• **Task requirements**
Search the records for "Image". Copy every line where it appears.

• **Provided information**
········

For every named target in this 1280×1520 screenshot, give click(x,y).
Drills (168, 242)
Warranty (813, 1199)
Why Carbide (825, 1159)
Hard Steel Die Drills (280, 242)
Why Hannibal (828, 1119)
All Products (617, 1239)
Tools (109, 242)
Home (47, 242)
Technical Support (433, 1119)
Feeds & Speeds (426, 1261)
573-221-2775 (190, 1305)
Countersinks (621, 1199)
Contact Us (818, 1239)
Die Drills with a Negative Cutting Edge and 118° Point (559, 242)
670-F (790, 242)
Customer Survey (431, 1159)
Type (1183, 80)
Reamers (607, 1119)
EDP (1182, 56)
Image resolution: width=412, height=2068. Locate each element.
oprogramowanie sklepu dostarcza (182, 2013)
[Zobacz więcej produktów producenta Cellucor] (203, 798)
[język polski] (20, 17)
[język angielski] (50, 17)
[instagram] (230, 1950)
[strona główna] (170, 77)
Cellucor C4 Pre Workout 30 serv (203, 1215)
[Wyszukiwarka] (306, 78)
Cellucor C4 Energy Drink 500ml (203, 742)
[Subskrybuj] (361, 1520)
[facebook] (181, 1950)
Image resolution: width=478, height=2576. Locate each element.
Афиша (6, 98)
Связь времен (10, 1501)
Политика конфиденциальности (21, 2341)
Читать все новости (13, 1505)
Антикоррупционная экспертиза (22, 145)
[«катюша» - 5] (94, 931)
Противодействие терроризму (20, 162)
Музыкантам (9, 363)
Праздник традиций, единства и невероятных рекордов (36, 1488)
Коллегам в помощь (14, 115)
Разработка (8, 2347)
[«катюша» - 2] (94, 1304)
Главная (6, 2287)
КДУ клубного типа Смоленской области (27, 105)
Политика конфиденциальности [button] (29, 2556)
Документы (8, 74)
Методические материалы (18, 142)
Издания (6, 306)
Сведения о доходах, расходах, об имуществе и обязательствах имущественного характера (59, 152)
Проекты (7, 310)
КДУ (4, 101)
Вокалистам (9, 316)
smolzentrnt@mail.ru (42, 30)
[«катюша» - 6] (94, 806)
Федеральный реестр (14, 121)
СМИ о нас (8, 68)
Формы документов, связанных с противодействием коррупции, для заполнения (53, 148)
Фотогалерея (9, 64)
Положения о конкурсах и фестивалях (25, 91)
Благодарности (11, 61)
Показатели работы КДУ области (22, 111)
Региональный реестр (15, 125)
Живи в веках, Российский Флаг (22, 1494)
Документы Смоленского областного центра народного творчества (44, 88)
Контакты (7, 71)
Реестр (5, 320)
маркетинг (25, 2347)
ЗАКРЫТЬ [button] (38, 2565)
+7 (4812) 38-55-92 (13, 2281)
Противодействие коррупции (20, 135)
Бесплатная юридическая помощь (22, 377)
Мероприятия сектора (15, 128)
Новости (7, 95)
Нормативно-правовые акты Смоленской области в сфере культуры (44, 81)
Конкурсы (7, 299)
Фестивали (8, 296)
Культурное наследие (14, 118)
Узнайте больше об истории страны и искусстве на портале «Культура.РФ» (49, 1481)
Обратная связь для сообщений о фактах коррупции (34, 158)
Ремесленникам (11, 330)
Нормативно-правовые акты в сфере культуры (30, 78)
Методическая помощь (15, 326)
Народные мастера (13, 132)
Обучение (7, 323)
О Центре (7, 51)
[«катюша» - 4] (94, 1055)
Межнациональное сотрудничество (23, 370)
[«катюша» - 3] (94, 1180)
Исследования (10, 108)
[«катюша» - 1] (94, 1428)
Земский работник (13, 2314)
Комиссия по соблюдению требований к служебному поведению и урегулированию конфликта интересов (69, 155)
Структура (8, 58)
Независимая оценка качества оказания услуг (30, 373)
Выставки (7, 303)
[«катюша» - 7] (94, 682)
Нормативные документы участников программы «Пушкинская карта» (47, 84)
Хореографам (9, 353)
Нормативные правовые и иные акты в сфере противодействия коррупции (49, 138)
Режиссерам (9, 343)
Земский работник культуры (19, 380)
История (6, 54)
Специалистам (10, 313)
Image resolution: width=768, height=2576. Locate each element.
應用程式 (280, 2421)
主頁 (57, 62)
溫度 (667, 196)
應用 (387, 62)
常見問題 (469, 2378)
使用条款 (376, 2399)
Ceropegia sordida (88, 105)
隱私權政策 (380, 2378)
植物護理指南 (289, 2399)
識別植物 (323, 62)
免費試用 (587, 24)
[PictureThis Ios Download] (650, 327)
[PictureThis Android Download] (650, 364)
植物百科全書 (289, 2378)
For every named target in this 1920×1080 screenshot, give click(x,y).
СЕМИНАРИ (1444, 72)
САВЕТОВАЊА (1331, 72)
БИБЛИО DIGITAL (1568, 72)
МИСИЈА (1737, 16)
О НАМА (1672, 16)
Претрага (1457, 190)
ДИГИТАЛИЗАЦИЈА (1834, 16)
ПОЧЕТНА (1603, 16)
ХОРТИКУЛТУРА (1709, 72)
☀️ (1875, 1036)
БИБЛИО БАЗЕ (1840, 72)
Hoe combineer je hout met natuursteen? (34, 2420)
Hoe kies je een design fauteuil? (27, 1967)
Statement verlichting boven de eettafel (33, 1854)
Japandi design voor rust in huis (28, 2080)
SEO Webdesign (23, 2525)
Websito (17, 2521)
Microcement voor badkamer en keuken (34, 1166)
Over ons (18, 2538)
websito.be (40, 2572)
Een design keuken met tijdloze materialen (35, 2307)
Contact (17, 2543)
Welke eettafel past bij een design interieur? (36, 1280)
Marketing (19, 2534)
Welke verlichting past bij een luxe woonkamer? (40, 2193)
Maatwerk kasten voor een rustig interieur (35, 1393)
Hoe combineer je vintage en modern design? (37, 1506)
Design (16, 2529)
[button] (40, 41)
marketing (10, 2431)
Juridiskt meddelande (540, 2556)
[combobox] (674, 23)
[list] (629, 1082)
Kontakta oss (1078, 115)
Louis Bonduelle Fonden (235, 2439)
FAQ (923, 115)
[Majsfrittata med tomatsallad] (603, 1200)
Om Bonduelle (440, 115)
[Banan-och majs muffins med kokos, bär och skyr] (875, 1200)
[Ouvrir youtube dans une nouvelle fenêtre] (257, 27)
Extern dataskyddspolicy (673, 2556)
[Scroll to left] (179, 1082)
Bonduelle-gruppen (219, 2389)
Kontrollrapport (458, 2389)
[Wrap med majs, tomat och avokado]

········

• **Answer for the task**
Image resolution: width=412, height=2068. Locate each element.
Image resolution: width=478, height=2576. Locate each element.
Image resolution: width=768, height=2576. Locate each element.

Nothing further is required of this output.